Tuesday, May 5, 2009

Fat Loss Versus Every Other Exercise and Nutrition Program

Most people are not participating in a fat loss program. They think they are but are unfortunately misled. What most peopl are doing is wasting very valuable time and not getting the most out of their nutrition or exercise program.

Kind of like sheep many follow the herd in hopes of getting great results, only to be sadly disappointed in the end. I’ve been around active people for a long time and I always see the same trend. Only the select few get what it takes to see results, and they account for about 5% of the total number of people exercising every day. The other 95% are not participating in a fat loss program, rather doing some workout they got from a magazine or the same exercises they have been doing for years just haven’t ‘gotten around’ to changing their program. It has become more of a social event or a mirror pose off after every set (you know the types I’m talking about).

Why are ther not more people following a fat loss program when that is their main goal? Well I think there are two main reasons:

1. They are misinformed- there is too much conflicting information that someone wanting to lose fat gets dizzy from reading this philosophy and that workout, that they try the workouts for a little while but give up because they hear of something ‘new’ and ‘improved’ that will work better.

or

2. They know what it takes but are unwilling to do it, because it is too hard and takes too much discipline. So they settle with how things are and accept that this will be the way they look.

Listen, to cover number one, there is only one way to lose fat, and that is from hard work. There are no short cuts there are no magic pills, and there are no special devices you can buy that will get the fat off you faster than getting your hands dirty kind of work. That means preparing and planning your food choices, and being disciplined with them, no acceptions. And being loyal to your workouts and treat them as moments where you have an opportunity to better yourself, not as a time to catch up with others who want to bring you down with them.

You have a job to do, do it, and don’t let John Doe at the chest fly machine get you off track. He doesn’t care how much fat you want to lose, only you do. So be relentless with your time to workout. You will spend half the time exercising and will feel exhausted but fantastic afterward. Plus you will be amazed how much difference in your results it will make.

And to cover number 2, it is no doubt hard work and there will be times you will want to quit before you reach your goal. Too bad, suck it up and do it. The price to pay now is much more bearable than the price to pay when you are older and have to have a heart attack with your children and grandchildren at your side with tears in their eyes because they don’t know if you are going to make it.

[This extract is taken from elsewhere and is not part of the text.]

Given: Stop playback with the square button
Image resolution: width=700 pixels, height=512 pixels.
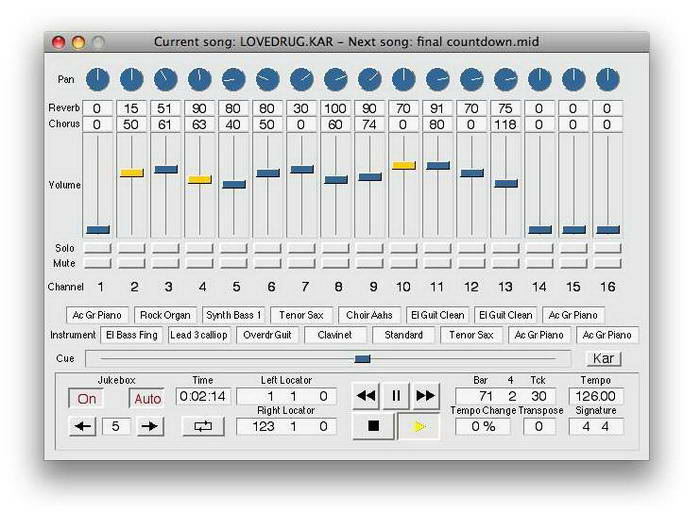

This is no joke, are you going to rely on a magazine workout that was thrown together by someone so hyped up on drugs or has the genetics of a superhuman? Do you really think they do these workouts? Let’s get back to reality here, and understand that the only way ANYONE is going to get real results is if they work their ass off (literally). It is very hard to lose fat, which is one reason you won’t see a large group of people doing bodyweight exercises and full body movements in the gym. It is our nature to choose the path of least resistance, so we have to stare it in the face until it gives in.

The body hates to lose fat, a series of events have to happen in order for fat loss to take place. And they all take a lot of work, which isn’t what the body likes to do. It likes normalcy, and comfort. Neither of which will work in a fat loss program. Are there programs that will keep you healthy that are comfortable? Sure, absolutely, but fat loss is VERY different than a typical exercise program.

Here is a short comparison to a typical exercise program to keep you in ’shape’, and a fat loss program:

‘In Shape’ Program


5 minute warm up on treadmill if you have time

3 sets of 10-15 repetitions of each exercise, performing all sets before moving onto the next exercise.

There is at least 30 seconds to two minute rest in between each set

Save the Abs for last

20-30 minute cardio workout at the end going at a steady comfortable pace

Maybe stretch

Now a Fat Loss Workout:

General warm up using body weight like jumping jacks or jump rope or a jog

Main Workout stations of 30 seconds to 1 minute of each exercise, and rotate to the next exercise with minimal or no rest. A balance of movements are throughout the workout. Three to four rounds of each exercise are performed in an alternating fashion minimizing rest.

Interval Training Cardio Workout-alternating high intensity work with low intensity rest periods. Perform for max of 20 minutes

If we compare the two time periods the ‘in shape’ workout will take 1.5 hours or more but the Fat Loss Workout will take 45-50 minutes.

It is a shorter amount of time but you are getting a ton more quality work done, and the fat loss comes after the workout is done while the body is recovering.

If you commit yourself to losing fat and don’t fall into the ‘quick fix’ trap or the ‘comfort’ trap, you can succeed. But you have to know what you are getting into. It just plain isn’t easy, for if it was, we would be a country full of bating suit models.